------ TEXT BLOCK ------

Your thirteen though, I had kind've hoped, hadn't got a snowball's chance. There was a time when Labour relied on the Scottish voting for them, and yesterday was a time when Labour relied on Scotland voting for the SNP. I don't take it personally and neither should anyone else. Ruth Davidson tonight though, that was brilliant. Scottish politics is something of an unreported mystery down here, but that was a revelation. First split in the Tory Brexit plan.
What a load of bollocks. How come it's Scotland’s fault when the voting there doesn't go as some people in England seem to expect? People have the right to vote for whoever they want to.

Why not look to the people voting Tory with abandon in England? I've heard this umpteen times and it utterly fucks me off.
 
Your thirteen though, I had kind've hoped, hadn't got a snowball's chance. There was a time when Labour relied on the Scottish voting for them, and yesterday was a time when Labour relied on Scotland voting for the SNP. I don't take it personally and neither should anyone else. Ruth Davidson tonight though, that was brilliant. Scottish politics is something of an unreported mystery down here, but that was a revelation. First split in the Tory Brexit plan.
If Scottish politics is such an unreported mystery to you then I respectfully suggest you do some more reading up on it before posting, because your posts do not reflect what I and other Scottish urbs have actually lived through.

You state that you are not interested in blame yet your first post on this thread was
The SNP had one job. Just one. They fucked us over again.

If that's not blame I don't know what is.
 
What a load of bollocks. How come it's Scotland’s fault when the voting there doesn't go as some people in England seem to expect? People have the right to vote for whoever they want to.

Why not look to the people voting Tory with abandon in England? I've heard this umpteen times and it utterly fucks me off.
This really fucks me off too.
 
Is it not worth noting, though, that Scotland is the only part of the country that swung to the right? I don't think Scotland is to blame, any more than central london is to blame for the Tory heartlands of middle England... but statistically, it's a huge, unprecedented lurch that is worth of some serious analysis.
 
Is it not worth noting, though, that Scotland is the only part of the country that swung to the right? I don't think Scotland is to blame, any more than central london is to blame for the Tory heartlands of middle England... but statistically, it's a huge, unprecedented lurch that is worth of some serious analysis.
I think it might be tactical voting to ensure SNP losses rather than a true swing to the right. I fucking hope so anyway.
 
It hasn't swung to the right. It's swung back a bit from the left. Tories got more than half the vote in Scotland as recently as the fifties. What's happened is a bit of rolling back towards the status quo from the incredible SNP high tide mark of 2015. It was always going to happen. I'm unhappy about it but pragmatic.

------

EXERCISES ::
A. Answer these questions about the thread on Scottish voting, one answer per line:
(i) Which politician does the first post praise for her performance "tonight"?
(ii) What explanation other than a true swing to the right does one poster offer?
(iii) As recently as which decade did the Tories win more than half the vote in Scotland, according to the last post?
B. In the thread on Scottish voting, rewrite the passage that begins at "You state that" and stops after "know what is.", swapping "blame" for "fault".

------ DATA PROVIDED ------

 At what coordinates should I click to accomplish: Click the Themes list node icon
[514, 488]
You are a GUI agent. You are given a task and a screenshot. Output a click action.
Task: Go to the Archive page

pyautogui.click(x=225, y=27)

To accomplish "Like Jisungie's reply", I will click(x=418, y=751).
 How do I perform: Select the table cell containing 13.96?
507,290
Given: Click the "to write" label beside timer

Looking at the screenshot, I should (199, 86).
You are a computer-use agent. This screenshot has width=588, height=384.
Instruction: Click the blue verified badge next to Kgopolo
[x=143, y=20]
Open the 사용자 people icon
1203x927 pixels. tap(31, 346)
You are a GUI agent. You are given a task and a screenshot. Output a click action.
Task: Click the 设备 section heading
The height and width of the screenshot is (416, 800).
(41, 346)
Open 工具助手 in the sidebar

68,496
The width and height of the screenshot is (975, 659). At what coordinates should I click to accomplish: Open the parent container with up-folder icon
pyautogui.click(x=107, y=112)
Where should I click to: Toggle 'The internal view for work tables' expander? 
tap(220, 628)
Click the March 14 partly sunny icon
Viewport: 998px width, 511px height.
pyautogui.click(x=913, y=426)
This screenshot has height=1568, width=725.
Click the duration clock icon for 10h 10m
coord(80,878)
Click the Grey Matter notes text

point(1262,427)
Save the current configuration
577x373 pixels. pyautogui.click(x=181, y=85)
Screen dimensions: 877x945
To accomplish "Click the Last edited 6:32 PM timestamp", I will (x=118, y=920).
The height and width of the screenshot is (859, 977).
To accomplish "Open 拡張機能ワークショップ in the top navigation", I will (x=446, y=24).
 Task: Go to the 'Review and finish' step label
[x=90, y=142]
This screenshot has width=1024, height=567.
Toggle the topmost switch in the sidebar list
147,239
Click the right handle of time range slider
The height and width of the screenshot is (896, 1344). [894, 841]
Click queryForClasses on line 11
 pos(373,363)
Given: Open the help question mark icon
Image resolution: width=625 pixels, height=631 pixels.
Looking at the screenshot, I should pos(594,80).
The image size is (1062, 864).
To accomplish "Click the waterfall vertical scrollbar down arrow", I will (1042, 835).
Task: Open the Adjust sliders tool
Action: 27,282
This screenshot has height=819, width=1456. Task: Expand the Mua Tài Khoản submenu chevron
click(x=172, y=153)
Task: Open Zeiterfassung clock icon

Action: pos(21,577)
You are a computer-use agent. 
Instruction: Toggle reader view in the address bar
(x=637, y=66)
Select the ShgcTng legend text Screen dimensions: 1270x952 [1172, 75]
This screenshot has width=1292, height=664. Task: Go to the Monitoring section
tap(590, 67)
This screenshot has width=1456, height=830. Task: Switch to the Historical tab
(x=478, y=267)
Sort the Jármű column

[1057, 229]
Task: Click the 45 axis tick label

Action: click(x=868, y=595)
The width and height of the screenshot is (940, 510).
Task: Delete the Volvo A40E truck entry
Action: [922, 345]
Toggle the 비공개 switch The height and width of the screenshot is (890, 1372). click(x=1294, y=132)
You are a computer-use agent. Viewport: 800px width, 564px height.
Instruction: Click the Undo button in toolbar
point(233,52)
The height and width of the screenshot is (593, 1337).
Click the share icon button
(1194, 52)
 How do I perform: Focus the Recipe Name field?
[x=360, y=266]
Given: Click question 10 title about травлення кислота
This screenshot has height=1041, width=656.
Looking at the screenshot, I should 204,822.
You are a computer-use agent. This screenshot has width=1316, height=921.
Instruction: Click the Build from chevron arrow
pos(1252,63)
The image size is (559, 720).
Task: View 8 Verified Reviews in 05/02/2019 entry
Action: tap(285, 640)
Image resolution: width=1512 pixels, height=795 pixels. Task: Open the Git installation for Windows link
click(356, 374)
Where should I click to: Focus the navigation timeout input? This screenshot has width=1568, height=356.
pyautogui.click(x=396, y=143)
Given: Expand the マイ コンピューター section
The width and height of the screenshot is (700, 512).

------

ANSWERS FOR THE EXERCISE ::
A.
(i) Ruth Davidson
(ii) Tactical voting to ensure SNP losses
(iii) The fifties

B.
You state that you are not interested in fault yet your first post on this thread was
The SNP had one job. Just one. They fucked us over again.

If that's not fault I don't know what is.